Disclaimer: I only own the idea.

Author's Notes: Well, I had originally thought of making this a series showing Ron and Bonnie in a year of holidays but got blocked on an idea for Valentine's. I just recently got an idea, so everyone who wanted this continued you got your wish. Hopefully the next chapter won't take as long. Thanks for all the good reviews and an extra thanks to campy; your review gave me an idea for a title for this series. Enjoy. Peace.

Deserving St. Valentine

You know, I've often wondered what I've done to deserve him. There's only a few hours left of this Valentine's Day and Ron still hadn't finished pampering me. The day started with me waking to Ron serving me breakfast in bed with all my favorite foods. Afterwards he had drawn me a nice bath that we ended up sharing. Now that was a fun way to get the blood pumping in the morning. After we'd finished cleaning up we went for a long walk around a nearby park and ate a picnic lunch when we rested. Later, we went to a movie I'd been wanting to see and then it was time for what has become one of our yearly rituals: eating Valentine's Dinner at our restaurant. That started the first Valentine's we had after opening our restaurant we were both working that year as the place was still new and finally our friends forced us out of the kitchen at dinner time and served us as their gift to us. Needless to say the next year we let them do it with out being forced and it's continued on. And now in the last few hours of the holiday he's giving me a massage. Ron has always been good at massages, when we were on the cheerleading squad he used to give out great shoulder massages after competitions and hard practices. When we started going out I found out he was great at full body massages as well and he's only gotten better over the years. Oh, the things he can do with his hands should be a crime, sin, or both!

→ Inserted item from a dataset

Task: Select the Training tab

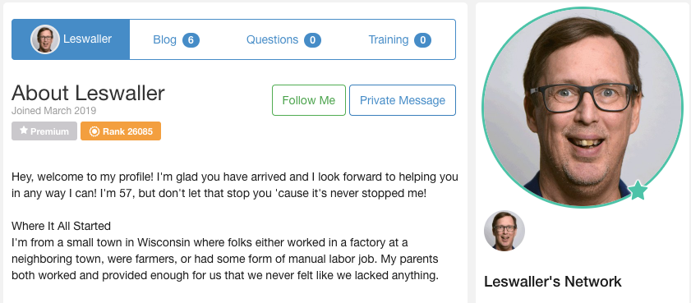Action: pos(399,39)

"Bonnie you ok? I'm not hurting you, am I?" Ron asked with a little concern.

Crap, I must have tensed up, thinking of past massages. "Hardly, Ron dear, your hands are just so good sometimes," I cooed wanting to reassure him. It must have satisfied him as his hands began working their magic again.

As I said at the beginning, sometimes I wonder what I've done to deserve him, but I'm too selfish, possessive and in love with him to set him free to find someone more deserving of him. All throughout school I was horrible to him and I won't apologize for it. Don't get me wrong it's not because I don't feel bad about it, I just know saying 'I'm sorry' won't do any good. The only things I can change are the here and now and leave the past in the past.

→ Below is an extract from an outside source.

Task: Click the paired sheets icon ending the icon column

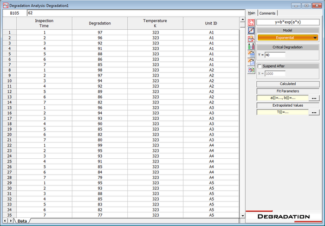Action: click(251, 70)
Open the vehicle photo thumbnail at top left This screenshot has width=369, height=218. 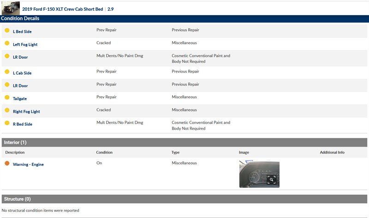pyautogui.click(x=11, y=8)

I was a bitch when we were growing up, more than that I was the Head Bitch. I wasn't always happy in the role, but it was the path I chose. I'm not proud of a few things I did and I made more than a few mistakes, but even with the pressure of having to live up to my older sisters I can gladly say, for the most part, I did things my way. That one point was something me and Ron shared, and was even one of the few things I envied about him.

"Oh God!" I moaned as he massaged a sensitive area, losing my train of thought briefly. Just when I thought he had found all my pleasure spots, he's gone and found another. He keeps doing that and I'm not going to be able to let him finish.

Anyway, I said envied because Ron for most all his life did things his way without restriction or care for what others thought. I, on the other hand, while doing things my way have had to stick to a certain expected image. Still, even though I had to keep to a certain image, I did travel the journey for that image my way. I didn't listen to gossip, I made it. I didn't follow trends, I was a trendsetter. Ironically, though, it was this common ground we shared that kept me from going out with Ron during high school.

In order to explain that, one first needed to know a secret: I've always had . . . not a crush but more an admiration for Ron. If not for his status I wouldn't have minded going out with him. That really shouldn't be surprising to anyone, just about anytime his status rose I was one of the first ones by his side. The only problem came in the fact that because of my respect for him when things fell through and he went back to being a 'loser,' I had to unceremoniously drop Ron instead of helping him stay popular.

That may have sounded a bit arrogant of me, but the truth is that if I wanted I could have made Ron stay popular. One of the major points Kim and I differed on was the fact that she's not much of a people person and I am. Kim led by example and let others follow her; I, on the other hand, manipulate as a sculptor would clay. I know how to talk to people and convince them to do things my way.

Anyway, I don't deserve him and I'll probably never feel like I do, no matter how long we stay married. That doesn't mean, however, as I smirked naughtily, that when he's done with my massage that I'm not going to show him just how much I'm glad to have him.

Author's Notes: This was my first time at trying to write from a female's pov so, please tell me how I did and/or how to improve. Overall I don't think I did too badly, but I've got this nagging feeling that in comparison to the first chapter something's missing or is off. I might end up coming back and editing this again.